* _ACTION ITEM_
Show every line in the material below in which the string "computer" appears.

* _TASK MATERIAL_
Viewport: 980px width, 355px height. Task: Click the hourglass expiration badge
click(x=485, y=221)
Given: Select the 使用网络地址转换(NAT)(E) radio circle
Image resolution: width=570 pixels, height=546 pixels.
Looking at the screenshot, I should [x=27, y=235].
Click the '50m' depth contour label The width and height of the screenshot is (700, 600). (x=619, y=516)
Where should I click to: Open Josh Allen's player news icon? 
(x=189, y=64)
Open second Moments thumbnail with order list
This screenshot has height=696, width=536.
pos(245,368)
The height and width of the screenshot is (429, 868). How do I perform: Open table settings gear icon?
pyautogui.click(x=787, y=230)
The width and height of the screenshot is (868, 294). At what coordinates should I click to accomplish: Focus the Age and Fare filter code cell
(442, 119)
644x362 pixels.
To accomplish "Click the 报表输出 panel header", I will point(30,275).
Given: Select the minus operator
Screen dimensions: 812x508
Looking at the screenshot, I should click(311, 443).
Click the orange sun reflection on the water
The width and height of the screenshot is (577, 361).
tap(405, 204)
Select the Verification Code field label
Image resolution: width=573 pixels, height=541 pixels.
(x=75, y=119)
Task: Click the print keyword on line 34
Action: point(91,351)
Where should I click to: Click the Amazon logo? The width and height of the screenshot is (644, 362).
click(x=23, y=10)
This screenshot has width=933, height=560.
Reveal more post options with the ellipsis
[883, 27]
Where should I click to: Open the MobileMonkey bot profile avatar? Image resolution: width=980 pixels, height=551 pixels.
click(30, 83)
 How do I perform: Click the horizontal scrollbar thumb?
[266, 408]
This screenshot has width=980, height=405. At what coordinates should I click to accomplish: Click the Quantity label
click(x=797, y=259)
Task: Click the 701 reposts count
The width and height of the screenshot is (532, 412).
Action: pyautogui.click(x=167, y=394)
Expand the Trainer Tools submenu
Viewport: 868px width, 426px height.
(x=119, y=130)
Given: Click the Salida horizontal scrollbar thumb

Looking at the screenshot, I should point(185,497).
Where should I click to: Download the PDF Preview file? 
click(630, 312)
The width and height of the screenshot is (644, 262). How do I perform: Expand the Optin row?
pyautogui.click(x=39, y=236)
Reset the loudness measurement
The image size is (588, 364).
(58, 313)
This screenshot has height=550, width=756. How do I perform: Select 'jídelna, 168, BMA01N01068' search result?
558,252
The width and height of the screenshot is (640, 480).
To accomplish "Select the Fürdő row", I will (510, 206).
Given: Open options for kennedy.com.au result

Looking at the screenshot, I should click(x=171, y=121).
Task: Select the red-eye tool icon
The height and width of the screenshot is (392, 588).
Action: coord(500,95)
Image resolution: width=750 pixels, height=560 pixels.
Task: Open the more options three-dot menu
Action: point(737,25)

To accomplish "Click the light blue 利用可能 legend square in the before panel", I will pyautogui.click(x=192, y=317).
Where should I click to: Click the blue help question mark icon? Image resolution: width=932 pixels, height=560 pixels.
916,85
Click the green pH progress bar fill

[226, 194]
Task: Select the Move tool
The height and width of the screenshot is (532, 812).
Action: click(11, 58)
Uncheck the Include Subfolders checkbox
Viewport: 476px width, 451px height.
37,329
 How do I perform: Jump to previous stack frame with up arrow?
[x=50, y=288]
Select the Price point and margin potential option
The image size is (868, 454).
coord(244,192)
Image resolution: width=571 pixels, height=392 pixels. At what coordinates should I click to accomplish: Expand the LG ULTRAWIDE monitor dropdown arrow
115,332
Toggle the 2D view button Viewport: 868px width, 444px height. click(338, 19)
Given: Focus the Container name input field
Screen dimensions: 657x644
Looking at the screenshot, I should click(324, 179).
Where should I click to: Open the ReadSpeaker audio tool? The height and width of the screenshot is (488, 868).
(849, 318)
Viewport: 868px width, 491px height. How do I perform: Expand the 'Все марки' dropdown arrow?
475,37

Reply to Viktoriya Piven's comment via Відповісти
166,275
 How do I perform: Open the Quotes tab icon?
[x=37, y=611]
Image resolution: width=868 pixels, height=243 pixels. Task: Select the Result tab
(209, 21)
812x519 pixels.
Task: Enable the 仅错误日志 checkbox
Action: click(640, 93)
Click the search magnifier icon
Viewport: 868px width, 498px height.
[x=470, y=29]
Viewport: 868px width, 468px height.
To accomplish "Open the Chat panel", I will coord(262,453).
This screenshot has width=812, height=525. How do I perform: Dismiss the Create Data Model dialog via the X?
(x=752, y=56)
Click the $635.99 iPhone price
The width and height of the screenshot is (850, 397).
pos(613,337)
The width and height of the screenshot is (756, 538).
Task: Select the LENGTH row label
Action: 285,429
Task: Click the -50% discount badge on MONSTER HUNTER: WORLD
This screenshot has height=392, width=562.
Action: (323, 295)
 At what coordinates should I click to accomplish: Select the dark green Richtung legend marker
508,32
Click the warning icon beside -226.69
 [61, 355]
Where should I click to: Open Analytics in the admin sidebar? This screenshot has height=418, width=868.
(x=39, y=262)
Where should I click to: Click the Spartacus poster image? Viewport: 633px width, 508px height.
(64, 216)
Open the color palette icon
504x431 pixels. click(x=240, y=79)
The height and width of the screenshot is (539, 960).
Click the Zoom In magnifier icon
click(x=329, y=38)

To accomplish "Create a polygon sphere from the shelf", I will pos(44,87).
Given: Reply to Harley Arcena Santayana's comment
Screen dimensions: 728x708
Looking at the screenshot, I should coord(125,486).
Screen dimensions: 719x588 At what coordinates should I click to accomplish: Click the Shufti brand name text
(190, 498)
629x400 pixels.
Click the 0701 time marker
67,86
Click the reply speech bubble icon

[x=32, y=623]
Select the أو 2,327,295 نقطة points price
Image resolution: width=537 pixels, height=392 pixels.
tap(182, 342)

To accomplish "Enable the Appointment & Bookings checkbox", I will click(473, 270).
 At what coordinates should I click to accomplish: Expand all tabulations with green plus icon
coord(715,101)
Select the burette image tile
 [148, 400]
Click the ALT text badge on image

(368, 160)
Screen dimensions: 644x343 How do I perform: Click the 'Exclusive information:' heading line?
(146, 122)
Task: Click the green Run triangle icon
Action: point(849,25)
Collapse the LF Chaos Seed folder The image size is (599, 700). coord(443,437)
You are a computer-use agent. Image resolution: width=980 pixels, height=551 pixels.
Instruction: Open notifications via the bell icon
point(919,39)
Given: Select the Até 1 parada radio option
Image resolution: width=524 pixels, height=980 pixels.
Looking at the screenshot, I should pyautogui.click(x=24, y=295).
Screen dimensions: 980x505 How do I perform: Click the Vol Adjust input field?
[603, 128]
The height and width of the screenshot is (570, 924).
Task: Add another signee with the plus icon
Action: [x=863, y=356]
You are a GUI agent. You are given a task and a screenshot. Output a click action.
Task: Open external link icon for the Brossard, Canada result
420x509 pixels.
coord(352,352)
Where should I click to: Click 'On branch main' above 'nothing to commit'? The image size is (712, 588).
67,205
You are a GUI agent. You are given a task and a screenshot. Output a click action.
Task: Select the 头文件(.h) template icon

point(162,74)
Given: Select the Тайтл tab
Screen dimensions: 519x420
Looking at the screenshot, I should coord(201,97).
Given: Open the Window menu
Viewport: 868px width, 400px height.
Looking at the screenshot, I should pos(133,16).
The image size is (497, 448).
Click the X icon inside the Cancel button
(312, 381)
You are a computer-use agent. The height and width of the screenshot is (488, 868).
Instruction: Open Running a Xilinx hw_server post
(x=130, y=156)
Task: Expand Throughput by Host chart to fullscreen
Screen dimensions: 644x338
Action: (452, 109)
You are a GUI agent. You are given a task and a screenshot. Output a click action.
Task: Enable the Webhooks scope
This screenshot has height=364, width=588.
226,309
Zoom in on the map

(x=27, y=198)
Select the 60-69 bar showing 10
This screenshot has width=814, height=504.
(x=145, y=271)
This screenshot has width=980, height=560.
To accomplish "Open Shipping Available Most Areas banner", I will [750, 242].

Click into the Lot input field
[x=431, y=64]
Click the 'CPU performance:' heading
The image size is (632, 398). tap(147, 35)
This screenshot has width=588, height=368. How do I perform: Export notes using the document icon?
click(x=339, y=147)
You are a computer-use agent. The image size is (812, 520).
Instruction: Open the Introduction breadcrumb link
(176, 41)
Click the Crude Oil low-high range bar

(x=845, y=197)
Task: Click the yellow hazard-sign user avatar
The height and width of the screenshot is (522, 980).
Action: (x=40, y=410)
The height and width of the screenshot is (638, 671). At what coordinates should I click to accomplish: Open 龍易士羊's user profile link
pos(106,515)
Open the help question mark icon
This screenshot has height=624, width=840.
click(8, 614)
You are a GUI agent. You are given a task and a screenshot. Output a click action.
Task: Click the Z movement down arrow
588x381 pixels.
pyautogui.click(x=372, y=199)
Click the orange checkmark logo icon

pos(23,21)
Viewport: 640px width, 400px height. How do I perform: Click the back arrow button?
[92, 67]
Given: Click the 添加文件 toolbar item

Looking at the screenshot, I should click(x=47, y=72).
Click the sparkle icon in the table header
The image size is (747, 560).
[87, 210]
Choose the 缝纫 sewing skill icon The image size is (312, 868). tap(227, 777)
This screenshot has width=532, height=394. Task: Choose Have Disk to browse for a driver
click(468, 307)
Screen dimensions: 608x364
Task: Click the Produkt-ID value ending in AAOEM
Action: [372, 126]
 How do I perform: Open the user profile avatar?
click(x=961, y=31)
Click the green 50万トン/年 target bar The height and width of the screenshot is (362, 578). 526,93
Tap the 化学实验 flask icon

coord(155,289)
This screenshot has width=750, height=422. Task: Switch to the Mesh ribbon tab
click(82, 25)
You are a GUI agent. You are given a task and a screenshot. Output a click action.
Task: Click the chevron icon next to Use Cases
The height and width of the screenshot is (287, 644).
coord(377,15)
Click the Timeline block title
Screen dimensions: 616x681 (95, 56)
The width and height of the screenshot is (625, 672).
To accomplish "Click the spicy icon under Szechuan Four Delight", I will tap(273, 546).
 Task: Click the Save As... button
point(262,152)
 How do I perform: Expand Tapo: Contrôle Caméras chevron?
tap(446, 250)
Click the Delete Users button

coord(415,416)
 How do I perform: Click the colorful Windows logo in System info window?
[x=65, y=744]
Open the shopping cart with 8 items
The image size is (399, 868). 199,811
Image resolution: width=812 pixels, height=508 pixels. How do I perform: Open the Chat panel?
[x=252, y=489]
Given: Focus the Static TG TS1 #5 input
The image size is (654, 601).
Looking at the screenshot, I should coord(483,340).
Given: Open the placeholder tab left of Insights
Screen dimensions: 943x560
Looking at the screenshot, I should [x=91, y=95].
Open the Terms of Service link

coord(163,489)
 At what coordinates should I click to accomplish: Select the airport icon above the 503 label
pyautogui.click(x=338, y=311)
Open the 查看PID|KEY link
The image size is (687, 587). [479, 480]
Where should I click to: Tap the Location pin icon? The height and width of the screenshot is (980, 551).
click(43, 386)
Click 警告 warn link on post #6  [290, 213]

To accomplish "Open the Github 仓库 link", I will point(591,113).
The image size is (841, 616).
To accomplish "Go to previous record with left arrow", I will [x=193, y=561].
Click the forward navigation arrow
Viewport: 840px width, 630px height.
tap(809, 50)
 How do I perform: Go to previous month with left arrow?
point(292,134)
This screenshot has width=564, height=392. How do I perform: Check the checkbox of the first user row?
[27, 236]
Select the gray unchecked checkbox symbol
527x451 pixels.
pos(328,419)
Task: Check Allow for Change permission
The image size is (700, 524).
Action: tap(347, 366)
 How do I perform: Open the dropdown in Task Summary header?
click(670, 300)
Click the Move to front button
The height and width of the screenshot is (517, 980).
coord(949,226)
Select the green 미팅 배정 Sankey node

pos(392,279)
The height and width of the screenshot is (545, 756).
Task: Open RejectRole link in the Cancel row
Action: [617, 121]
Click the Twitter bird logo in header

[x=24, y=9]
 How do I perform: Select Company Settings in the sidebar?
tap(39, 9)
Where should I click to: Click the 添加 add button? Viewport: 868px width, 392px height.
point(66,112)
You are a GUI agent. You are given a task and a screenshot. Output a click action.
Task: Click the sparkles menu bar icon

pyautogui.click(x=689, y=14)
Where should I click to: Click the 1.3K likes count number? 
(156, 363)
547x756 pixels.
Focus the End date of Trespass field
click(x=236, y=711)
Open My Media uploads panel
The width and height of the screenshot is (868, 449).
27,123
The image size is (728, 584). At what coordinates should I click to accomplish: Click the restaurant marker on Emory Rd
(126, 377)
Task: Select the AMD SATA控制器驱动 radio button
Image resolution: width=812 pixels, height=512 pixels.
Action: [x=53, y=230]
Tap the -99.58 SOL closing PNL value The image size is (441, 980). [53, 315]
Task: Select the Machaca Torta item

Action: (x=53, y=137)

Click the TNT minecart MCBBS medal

* _TASK RESULT_
You are a computer-use agent. Image resolution: width=980 pixels, height=551 pixels.
You are a computer-use agent. The height and width of the screenshot is (488, 868).
You are a computer-use agent. The image size is (812, 520).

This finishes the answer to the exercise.